The recommendation statement comes from a panel convened by the U.S. Preventive Task Force, which consists of professionals appointed by the U.S. Department of Health and Human Services. Although the U.S. Preventive Task Force is appointed by the Department of Health and Human Services, it is an independent body, so the final recommendation regarding screening for depression in adults does not represent an official stance of any U.S. government agency.
In fact, the final recommendation statement points out that the panel is simply charged with determining the efficacy of various treatments and screenings, without taking into account any external factors such as feasibility or cost.
“The USPSTF makes recommendations about the effectiveness of specific preventive care services for patients without related signs or symptoms. It bases its recommendations on the evidence of both the benefits and harms of the service, and an assessment of the balance. The USPSTF does not consider the costs of providing a service in this assessment.”
The updated recommendation was published in the Journal of the American Medical Association on January 26, 2016, and it urges “screening for depression in the general adult population, including pregnant and postpartum women.” It also recognizes that pregnant and postpartum women are particularly at risk, and that depression can adversely effect both the woman and her child.
The Washington Post also reports that the panel determined that major depressive disorders are associated with both suicide and an impaired ability to provide self-care, and that there are tremendous real world economic costs associated with depression.

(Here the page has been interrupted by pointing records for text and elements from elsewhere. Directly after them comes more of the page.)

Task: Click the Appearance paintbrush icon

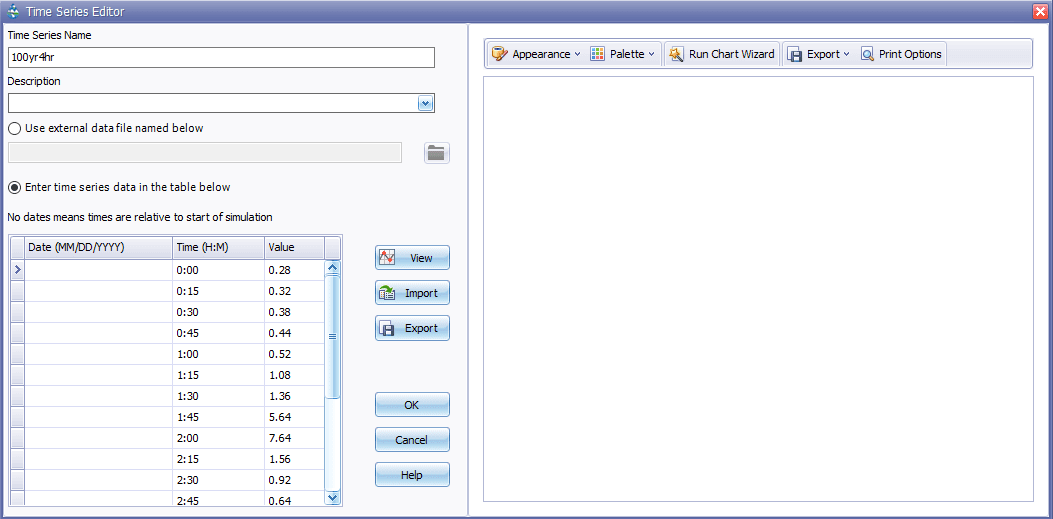Action: (499, 54)
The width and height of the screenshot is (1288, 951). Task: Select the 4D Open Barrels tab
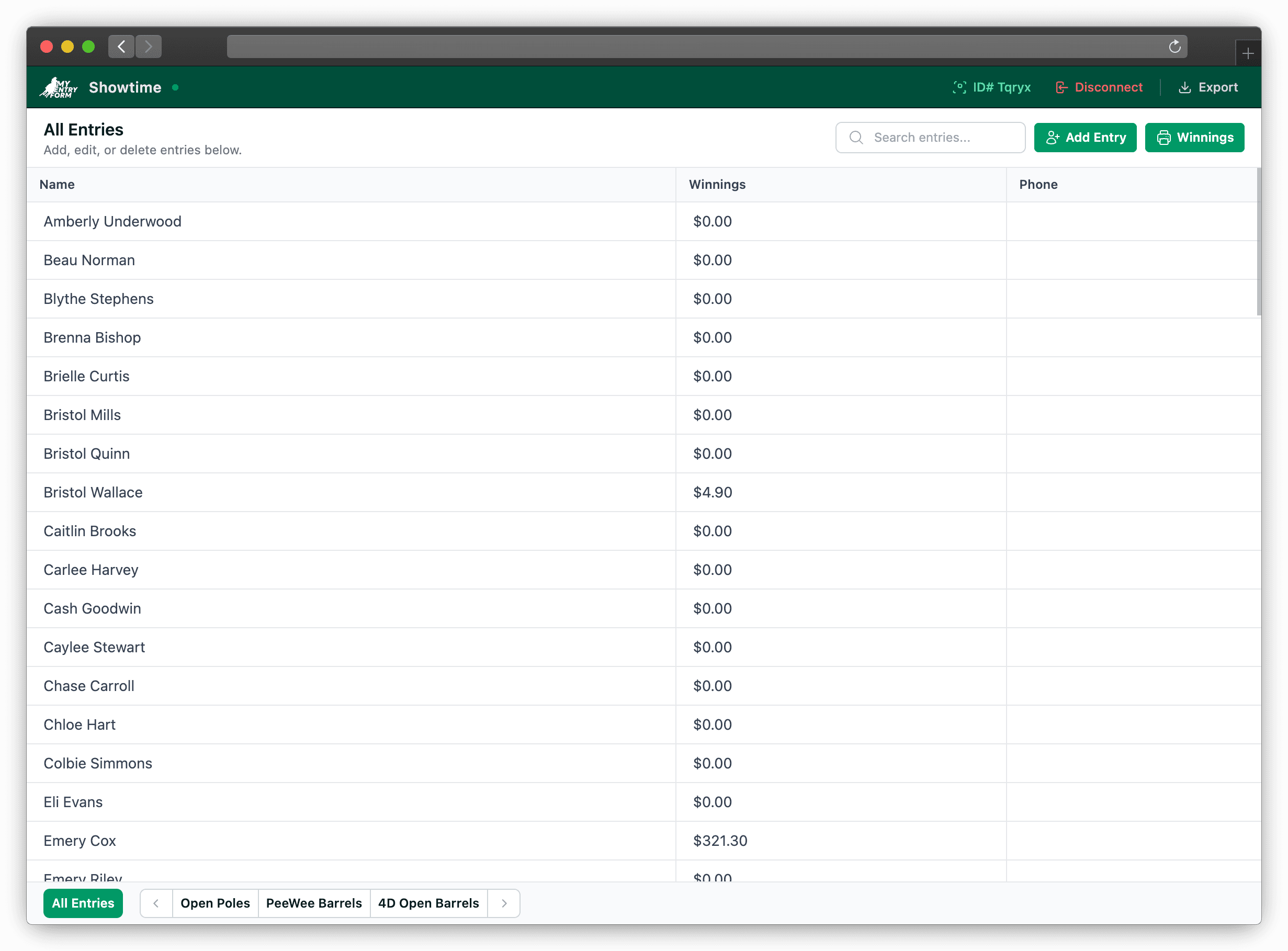point(428,903)
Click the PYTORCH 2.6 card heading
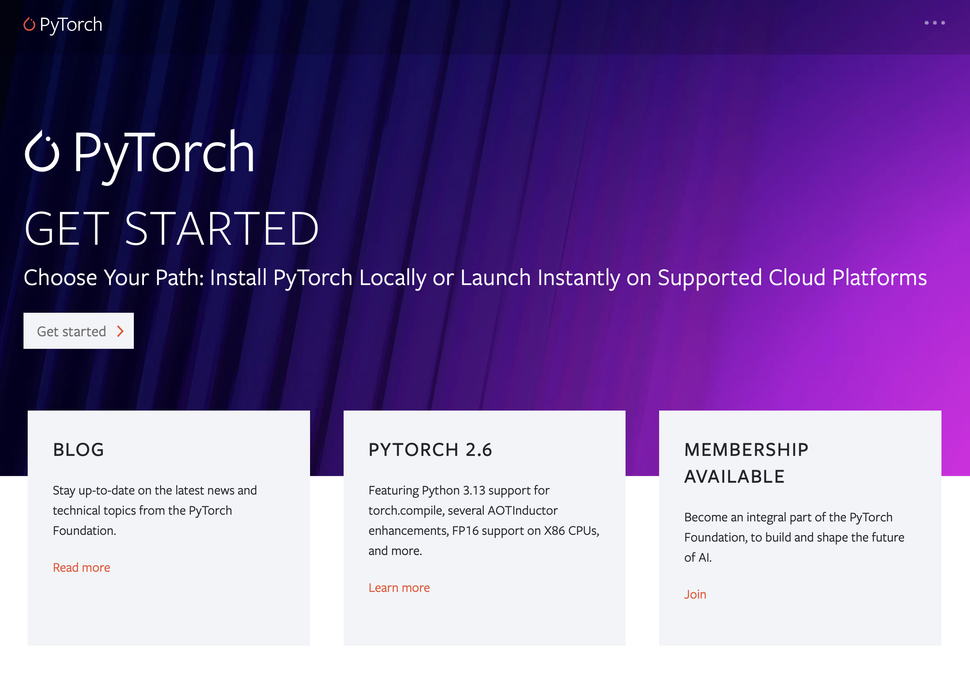The width and height of the screenshot is (970, 675). [x=431, y=450]
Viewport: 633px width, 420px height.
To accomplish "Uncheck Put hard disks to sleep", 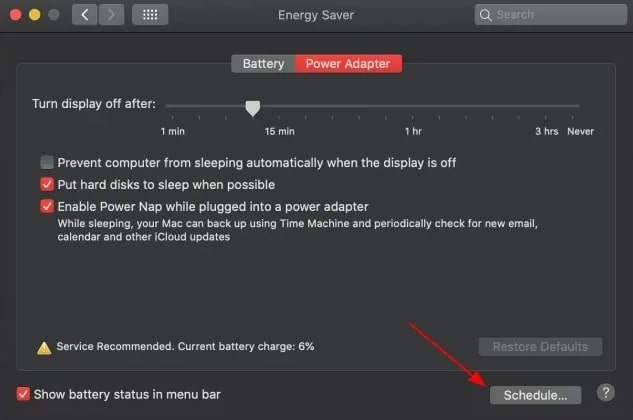I will [x=47, y=184].
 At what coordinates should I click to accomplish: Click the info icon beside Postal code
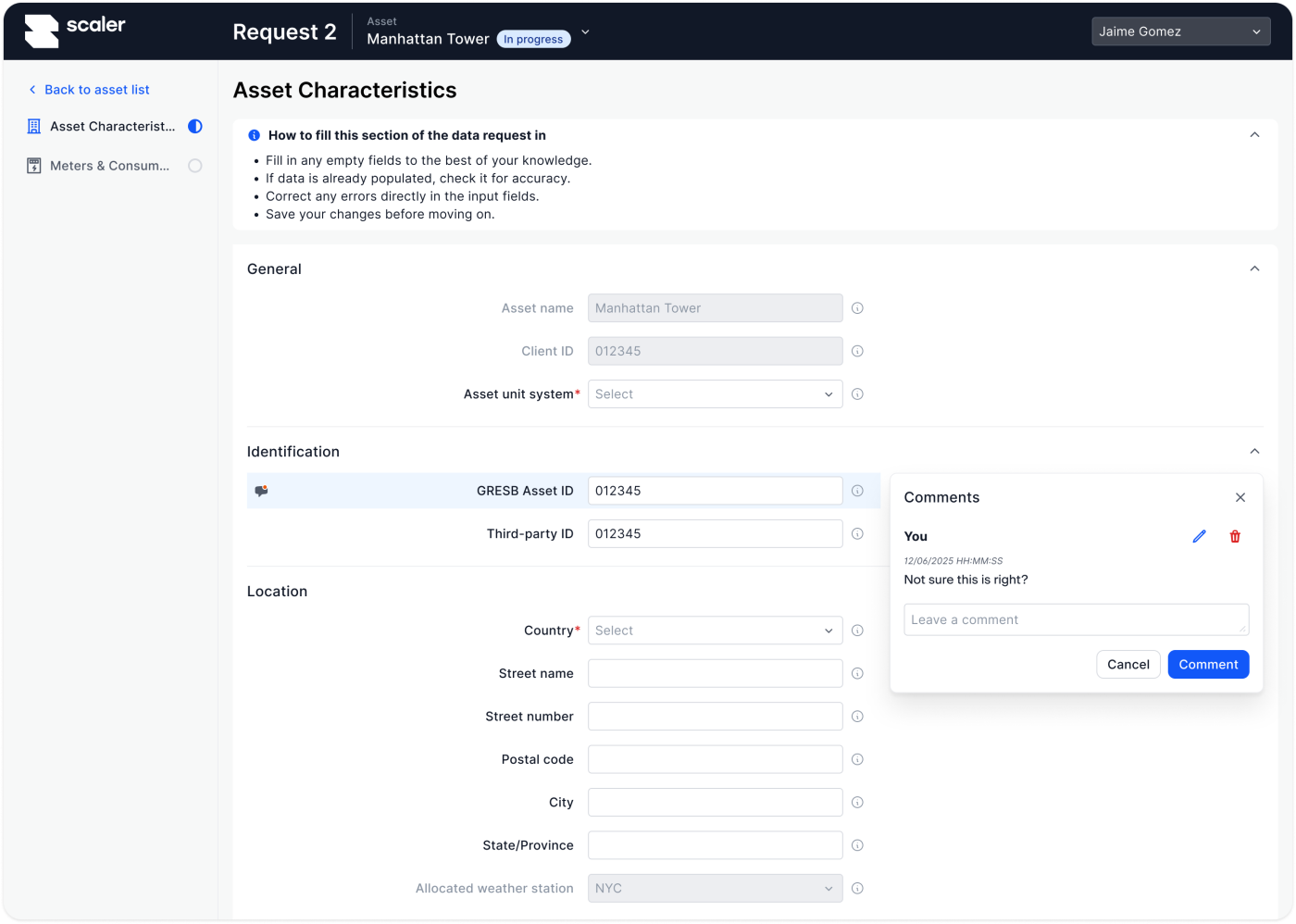tap(857, 759)
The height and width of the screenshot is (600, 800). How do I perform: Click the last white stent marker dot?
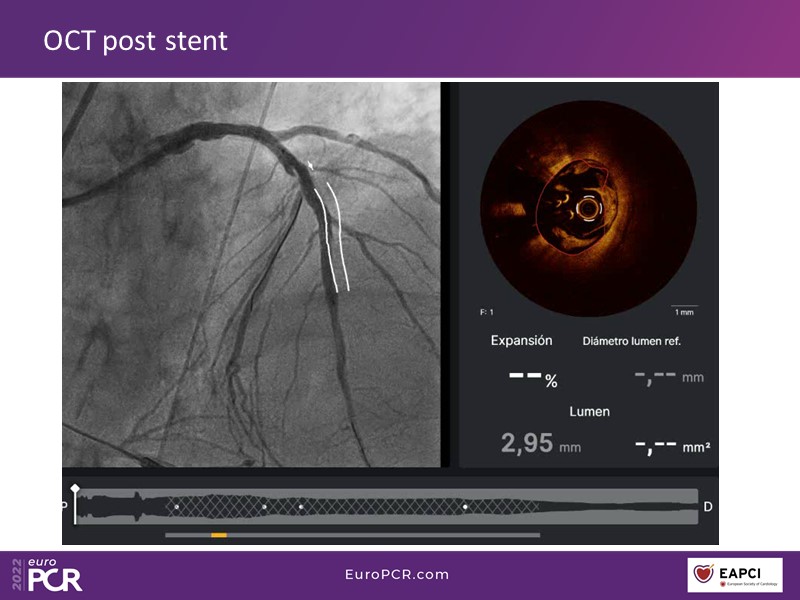pyautogui.click(x=465, y=507)
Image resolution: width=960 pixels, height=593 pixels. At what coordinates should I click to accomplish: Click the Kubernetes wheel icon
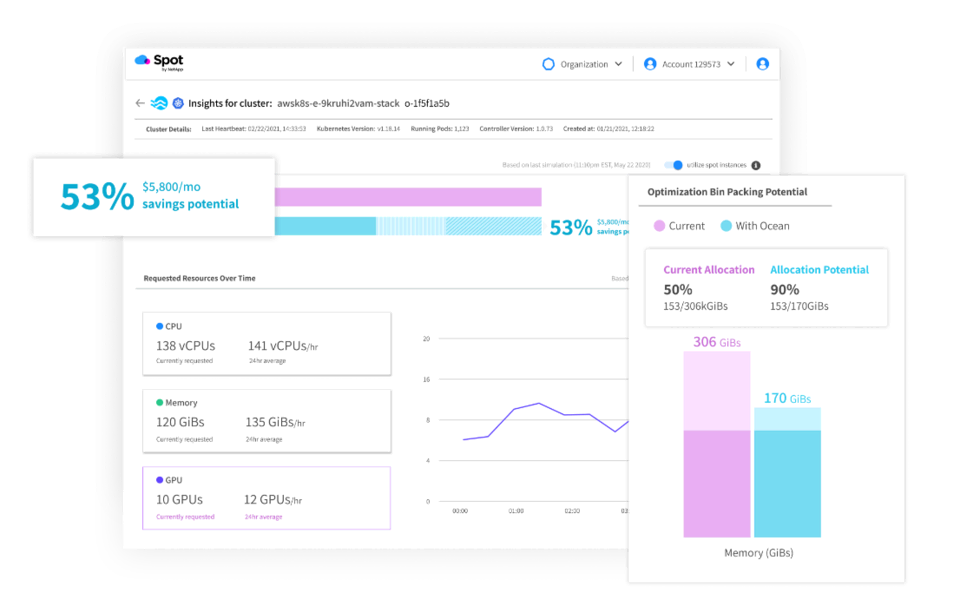click(x=178, y=103)
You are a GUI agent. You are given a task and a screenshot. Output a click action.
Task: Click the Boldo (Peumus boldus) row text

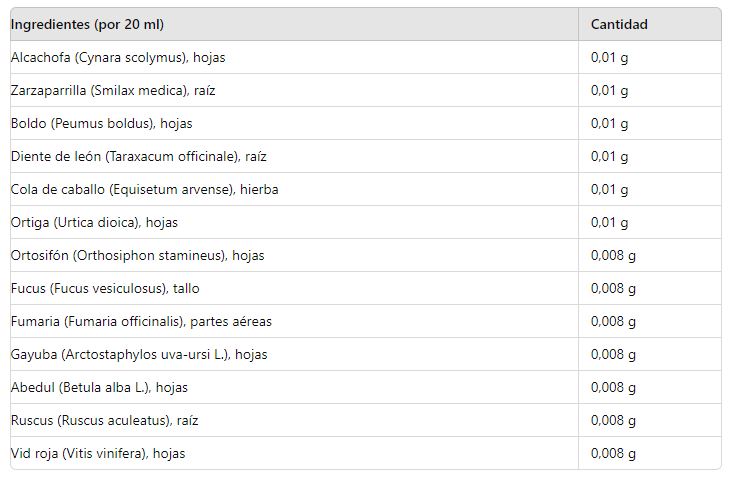[101, 123]
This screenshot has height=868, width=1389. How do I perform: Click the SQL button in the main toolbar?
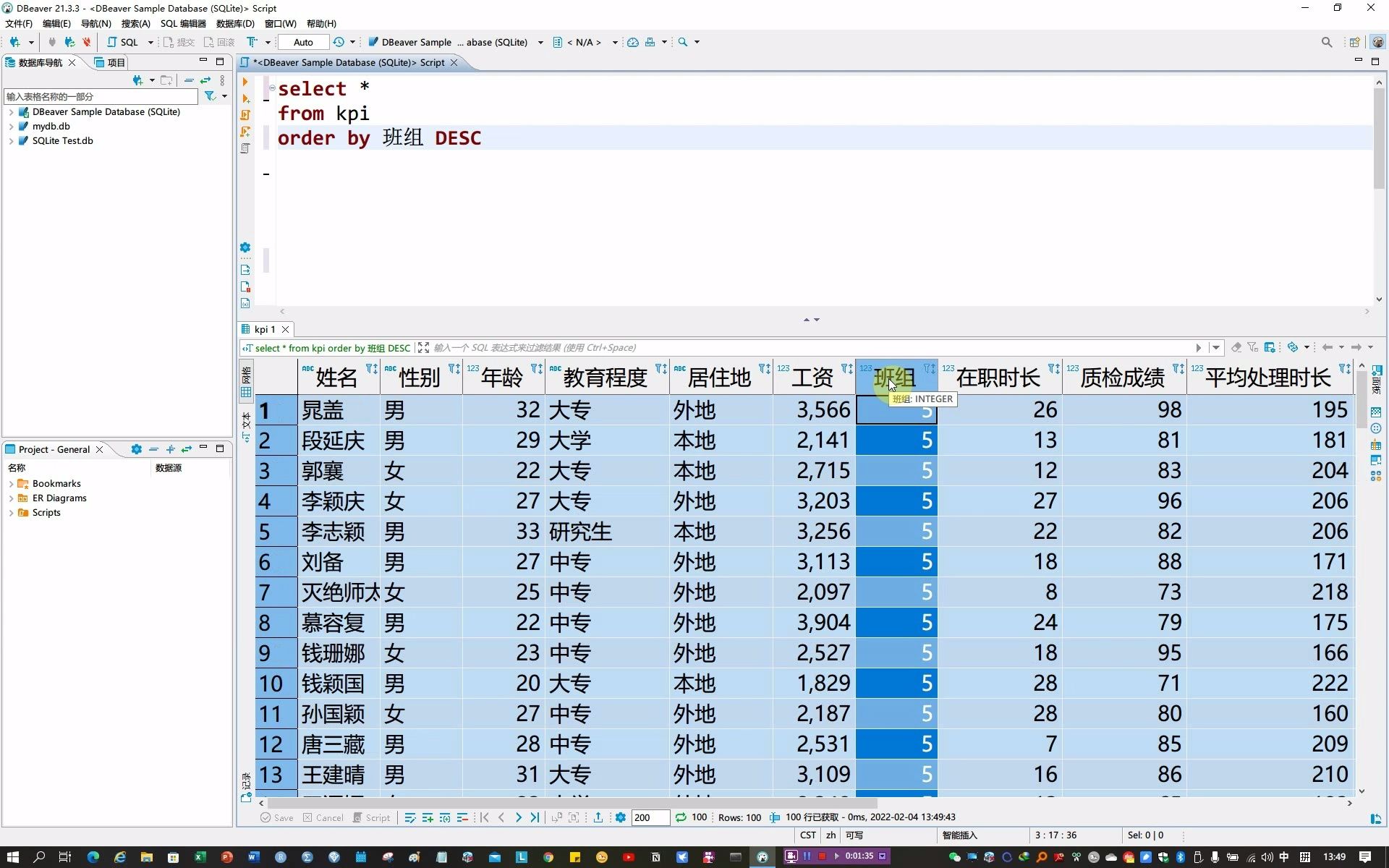[124, 42]
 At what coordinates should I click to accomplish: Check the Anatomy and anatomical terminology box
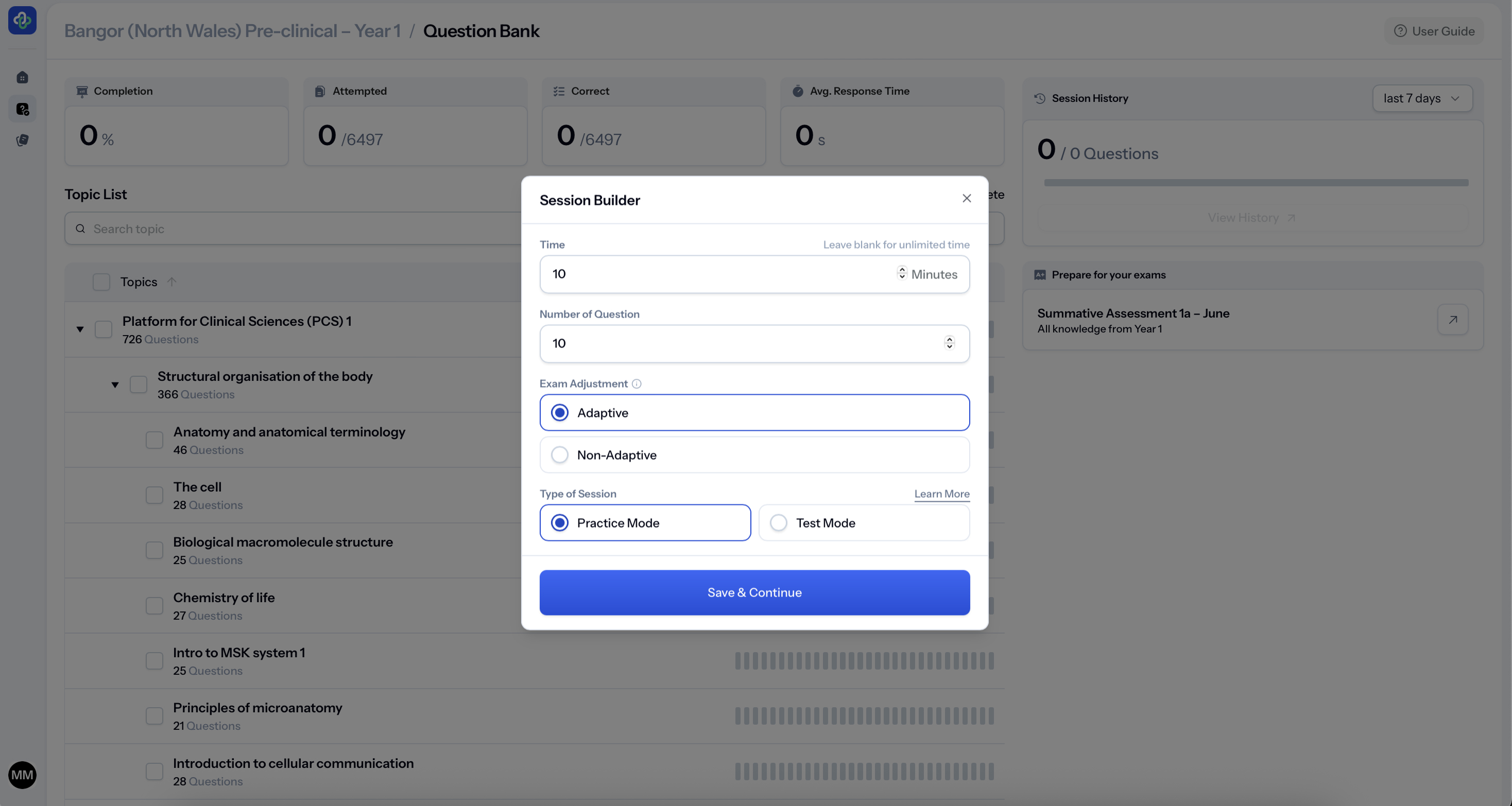click(x=154, y=440)
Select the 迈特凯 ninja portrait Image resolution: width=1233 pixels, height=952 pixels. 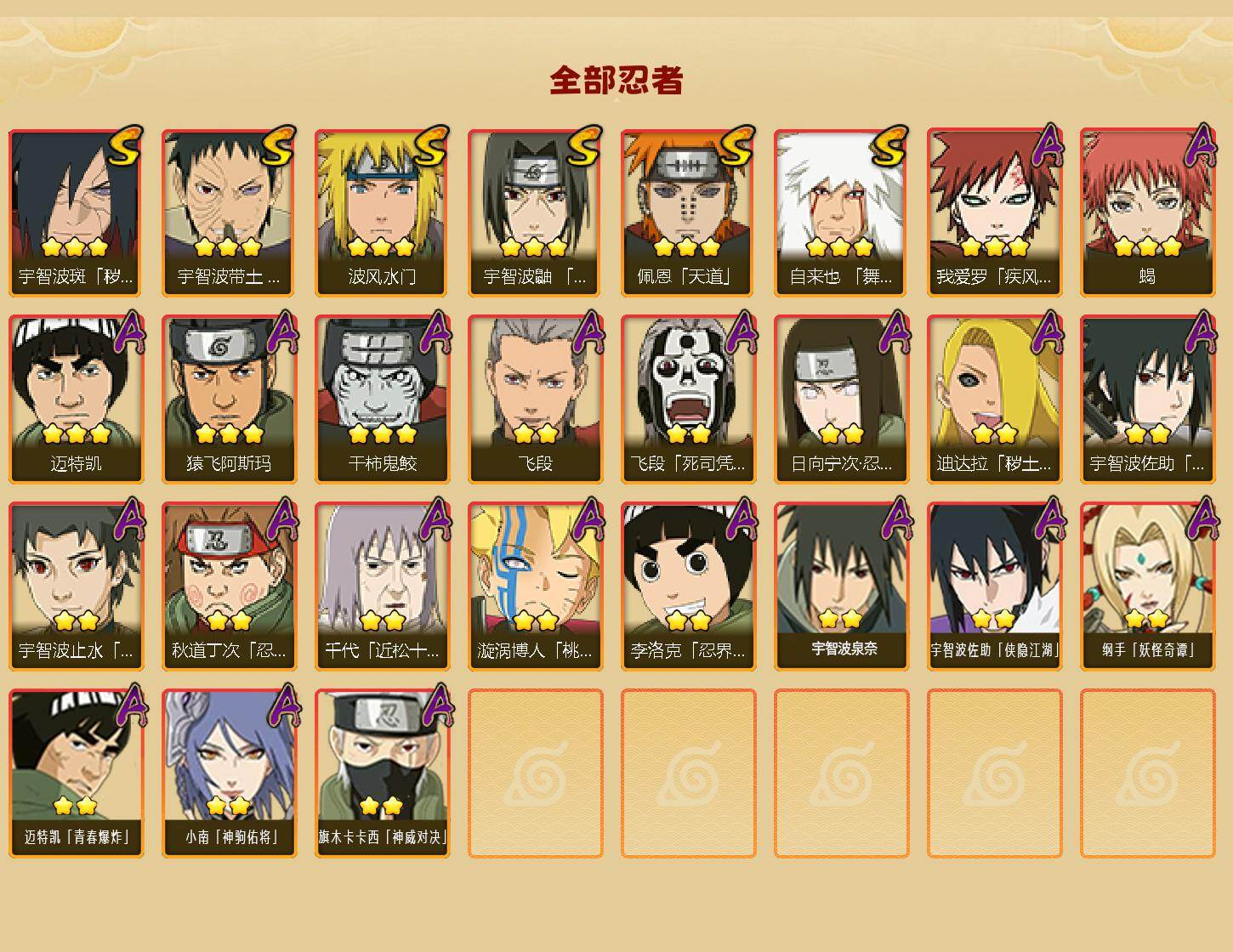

The U.S. Preventive Task Force’s final recommendation indicates that in the United States alone, $22.8 billion was spent on the treatment of depression in 2009, and that lost productivity associated with untreated depression carried a price tag of $23 billion in 2011.
According to the panel, the best way to catch depression early is through regular screenings carried out by a primary care physician.
“In the United States, like many other economically developed nations, primary care practices represent the best place for implementation of these methods, because it is the only venue where both screening and, if clinically indicated, treatment can be provided,” Doctor Michael E. Thase wrote in an article that accompanied the publication of the U.S. Preventive Task Force’s report in the Journal of the American Medical Association. “Indeed, the STAR*D study5 showed that patients treated in primary care practices who were provided with a moderate level of clinical support had the same chances for response and remission as patients treated in psychiatric practices.”
The panel also found that “the magnitude of harms of screening for depression in adults is small to none,” meaning that there are benefits to screening and no discernible harmful effects. The panel found similar results in regards to screening pregnant and postpartum women.
Do you feel like your primary care physician is competent, or willing, to adequately perform this type of screening?